At another place the witness testified the incident ‘may well’ have been the precipitating factor of the stroke. It was his opinion that it was in reasonable probability the producing factor of the stroke.

On cross-examination the witness testified that he could make no conclusion from the two blood pressure readings that Mrs. Hart had continuing high blood pressure. However, the witness, though cross-examined intensely, persisted in this conclusion, in the light of all facts of the case, that the emotional stimulus caused by the incident with the Air Force officer could *177 well be the precipitating cause of the stroke and probably was.

We have reached the conclusion that there was evidence, and it was sufficient to support the jury’s verdict, that Mrs. Hart, on May 18, 1955, had hypertension. Of course, we know not, with mathematical exactness, what it was. All circumstances in evidence, however, establish she was hypertensive. She had two readings, one in August, 1953, and one in October, 1956, showing a greatly elevated blood pressure. This, standing alone, might not suffice, but in additon you have a continuing obesity, which Doctor Thoma relates to hypertensivity, and arteriosclerosis. Too, we think the effect of both doctors’ testimony is that without high blood pressure you would not expect a stroke.

Appellant says that since the stroke could have resulted from several things the evidence is insufficient to show it resulted from the emotional stimulus. We cannot agree.

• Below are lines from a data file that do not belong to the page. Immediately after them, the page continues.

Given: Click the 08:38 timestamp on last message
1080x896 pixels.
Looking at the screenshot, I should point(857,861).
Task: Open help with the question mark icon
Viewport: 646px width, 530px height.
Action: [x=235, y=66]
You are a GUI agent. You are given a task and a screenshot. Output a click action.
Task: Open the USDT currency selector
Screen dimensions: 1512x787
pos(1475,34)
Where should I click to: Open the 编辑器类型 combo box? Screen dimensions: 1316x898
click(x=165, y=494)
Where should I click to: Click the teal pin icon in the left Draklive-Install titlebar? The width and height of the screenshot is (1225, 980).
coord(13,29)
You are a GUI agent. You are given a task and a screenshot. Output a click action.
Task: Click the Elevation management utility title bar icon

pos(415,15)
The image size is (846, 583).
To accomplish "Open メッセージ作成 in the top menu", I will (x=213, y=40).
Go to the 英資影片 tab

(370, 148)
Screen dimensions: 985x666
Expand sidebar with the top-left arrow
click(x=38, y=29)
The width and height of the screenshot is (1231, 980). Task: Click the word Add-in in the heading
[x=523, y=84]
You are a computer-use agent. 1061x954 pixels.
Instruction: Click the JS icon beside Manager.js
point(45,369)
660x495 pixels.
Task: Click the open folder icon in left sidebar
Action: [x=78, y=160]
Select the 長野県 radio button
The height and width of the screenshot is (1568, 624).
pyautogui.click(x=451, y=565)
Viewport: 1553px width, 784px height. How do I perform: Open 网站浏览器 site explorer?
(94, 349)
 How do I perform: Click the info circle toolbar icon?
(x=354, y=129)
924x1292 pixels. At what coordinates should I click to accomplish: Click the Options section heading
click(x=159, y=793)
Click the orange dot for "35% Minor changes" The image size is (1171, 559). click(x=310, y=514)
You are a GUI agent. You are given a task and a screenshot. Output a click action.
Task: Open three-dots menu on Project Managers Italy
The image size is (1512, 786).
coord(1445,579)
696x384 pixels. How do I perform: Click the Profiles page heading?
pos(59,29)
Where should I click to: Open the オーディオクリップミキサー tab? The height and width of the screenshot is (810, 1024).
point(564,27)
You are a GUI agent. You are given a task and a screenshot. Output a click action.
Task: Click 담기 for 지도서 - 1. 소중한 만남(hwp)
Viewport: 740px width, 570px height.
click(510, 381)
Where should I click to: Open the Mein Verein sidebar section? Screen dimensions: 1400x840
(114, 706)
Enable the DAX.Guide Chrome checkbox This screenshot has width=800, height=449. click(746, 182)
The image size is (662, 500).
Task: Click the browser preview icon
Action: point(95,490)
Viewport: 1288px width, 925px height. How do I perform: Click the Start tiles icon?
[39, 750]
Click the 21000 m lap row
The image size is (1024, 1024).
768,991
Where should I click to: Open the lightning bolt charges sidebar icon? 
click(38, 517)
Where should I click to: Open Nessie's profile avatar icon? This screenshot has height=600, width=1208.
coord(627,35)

We have recited much of the medical testimony above and think it suffices to preclude the conclusion that the precipitating cause of the stroke was anything other than the emotional stimulus produced by the incident with the Air Force officer.

The fact that in diagnosing the cause of a person’s illness or trouble the medical experts may have used the terms ‘could’, ‘May well have’ and comparable terms, is not objectionable and does not render such experts’ opinions insufficient. Traders & General Ins. Co. v. Bass, Tex.Civ.App., 193 S.W.2d 848, ref. n. r. e. Actually, we think that Dr. Fields’ testimony is that it is reasonably probable that the emotional stimulus caused the stroke, though in some places he used the expression, ‘it may well have been.’

Finding no error, the judgment of the trial court is affirmed.